*Stated goal*
Copy the items word for word, starting at the line that contains "This screenshot has height=337, width=294." and ending at the last line of the items, and leave the pictures out of your copy.

*Interface element items*
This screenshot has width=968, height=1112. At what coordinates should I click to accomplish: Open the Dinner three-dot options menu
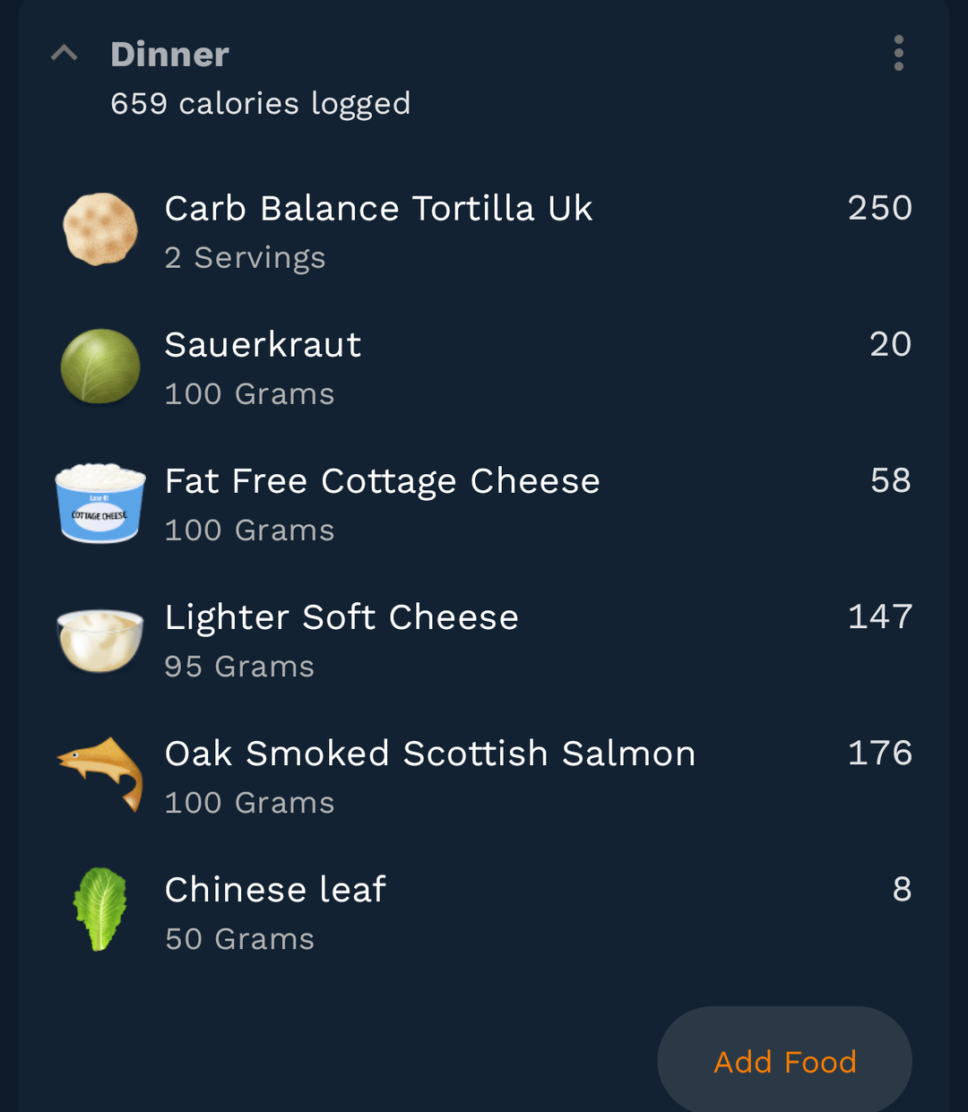tap(898, 54)
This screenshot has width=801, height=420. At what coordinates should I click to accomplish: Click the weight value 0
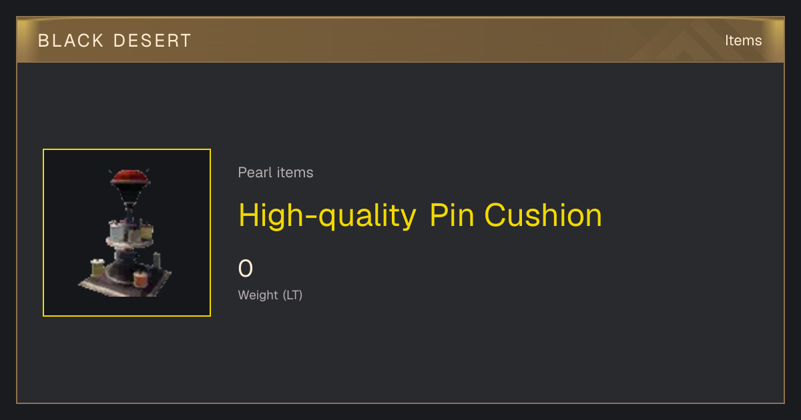pos(246,269)
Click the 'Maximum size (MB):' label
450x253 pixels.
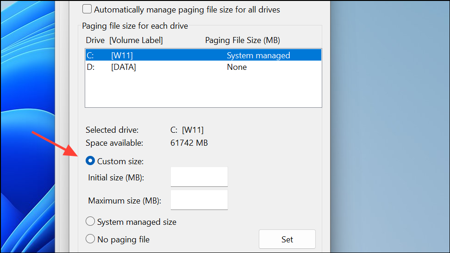[x=124, y=201]
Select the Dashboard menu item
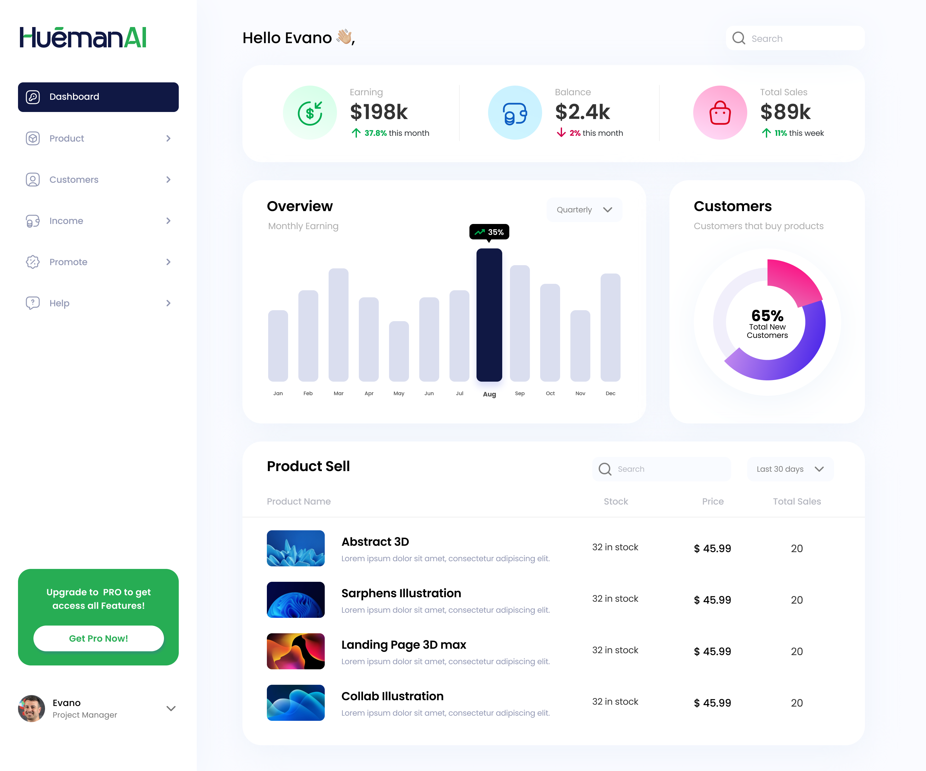Image resolution: width=926 pixels, height=771 pixels. click(x=98, y=97)
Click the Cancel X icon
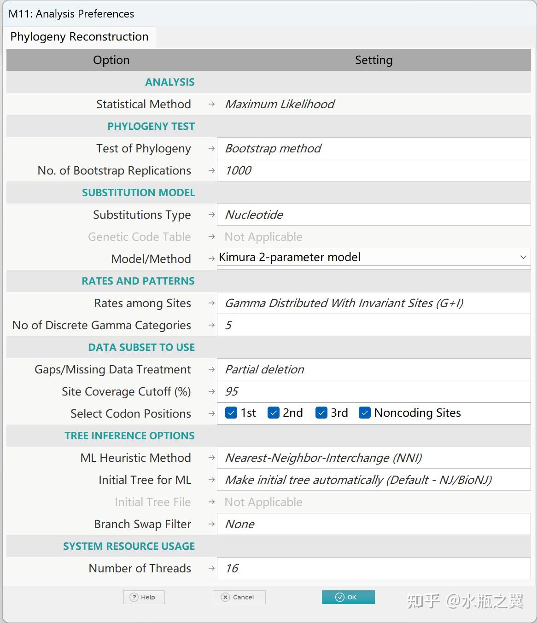The width and height of the screenshot is (537, 623). pyautogui.click(x=225, y=597)
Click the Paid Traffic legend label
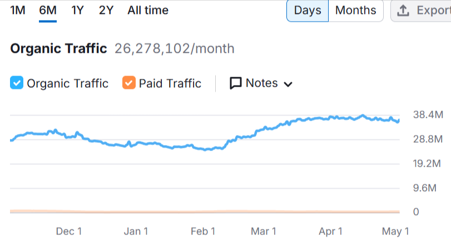 click(170, 83)
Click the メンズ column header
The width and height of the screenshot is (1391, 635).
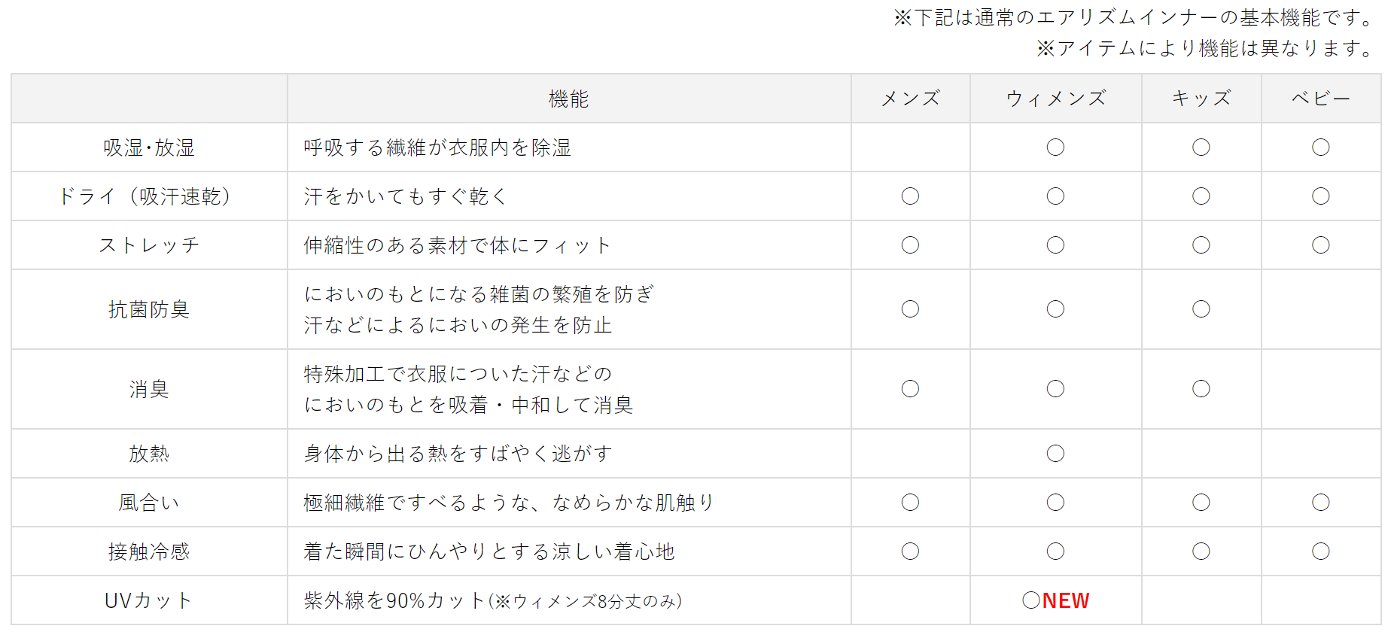910,99
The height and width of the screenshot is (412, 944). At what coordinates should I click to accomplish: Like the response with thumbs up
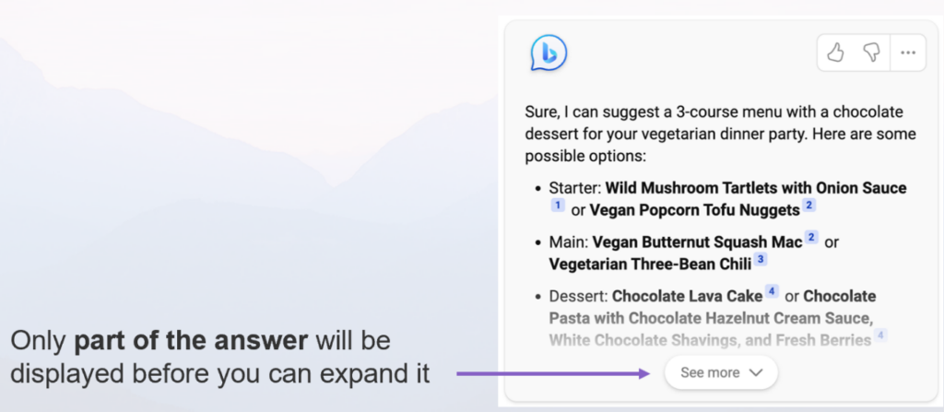point(835,53)
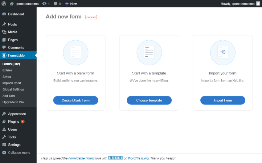Open the New content dropdown
Viewport: 262px width, 163px height.
point(71,4)

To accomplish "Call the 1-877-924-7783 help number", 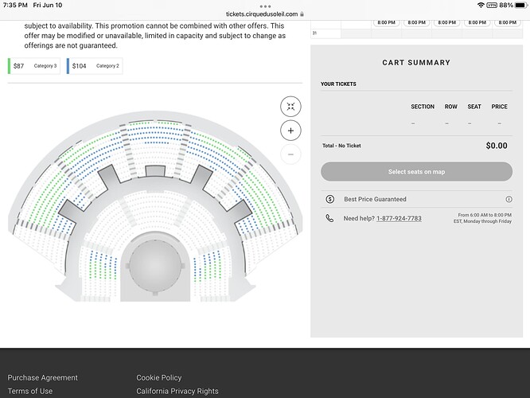I will pos(399,218).
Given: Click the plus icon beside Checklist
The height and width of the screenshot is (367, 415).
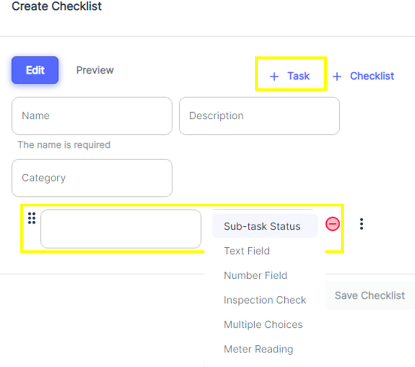Looking at the screenshot, I should pos(337,77).
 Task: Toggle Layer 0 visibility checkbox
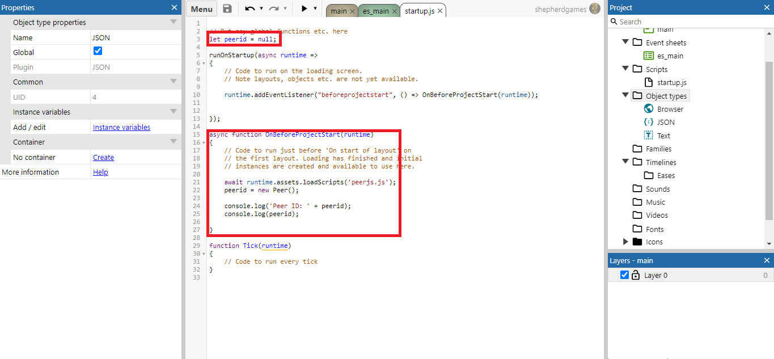pos(624,274)
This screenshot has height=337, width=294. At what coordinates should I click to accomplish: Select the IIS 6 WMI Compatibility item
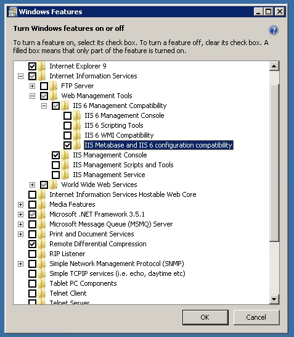pyautogui.click(x=119, y=135)
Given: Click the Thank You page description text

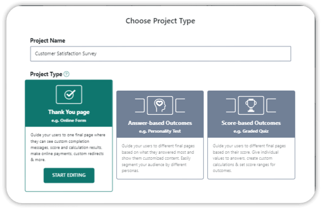Looking at the screenshot, I should tap(68, 147).
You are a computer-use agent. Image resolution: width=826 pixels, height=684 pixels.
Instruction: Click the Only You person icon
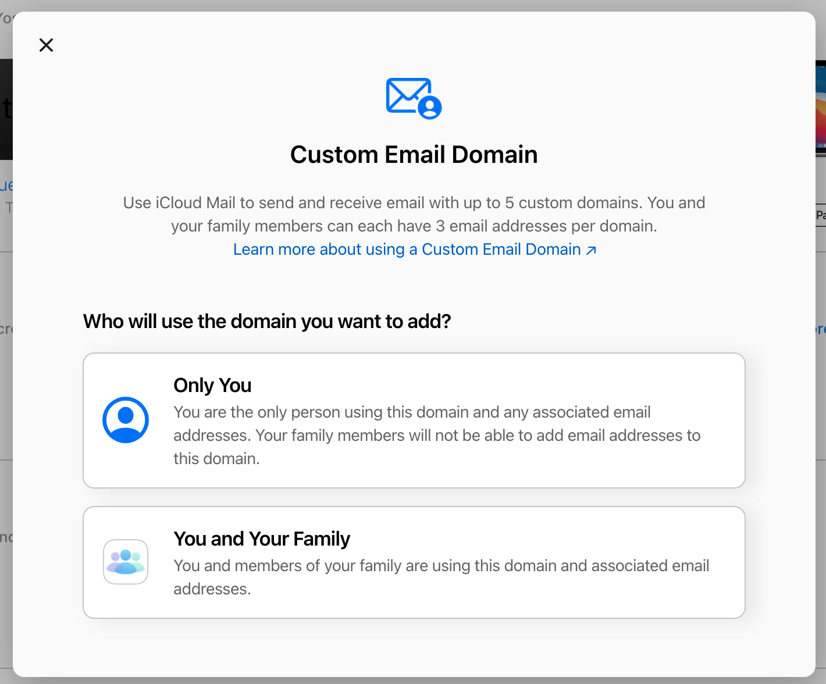click(x=126, y=420)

*Problem solution*
This screenshot has height=337, width=294. At what coordinates should I click to accomplish: Select the IIS 6 WMI Compatibility item
pyautogui.click(x=119, y=135)
Given: Click the Thank You page description text

Looking at the screenshot, I should tap(68, 147).
You are a computer-use agent. Image resolution: width=826 pixels, height=684 pixels.
Instruction: Click the Only You person icon
click(x=126, y=420)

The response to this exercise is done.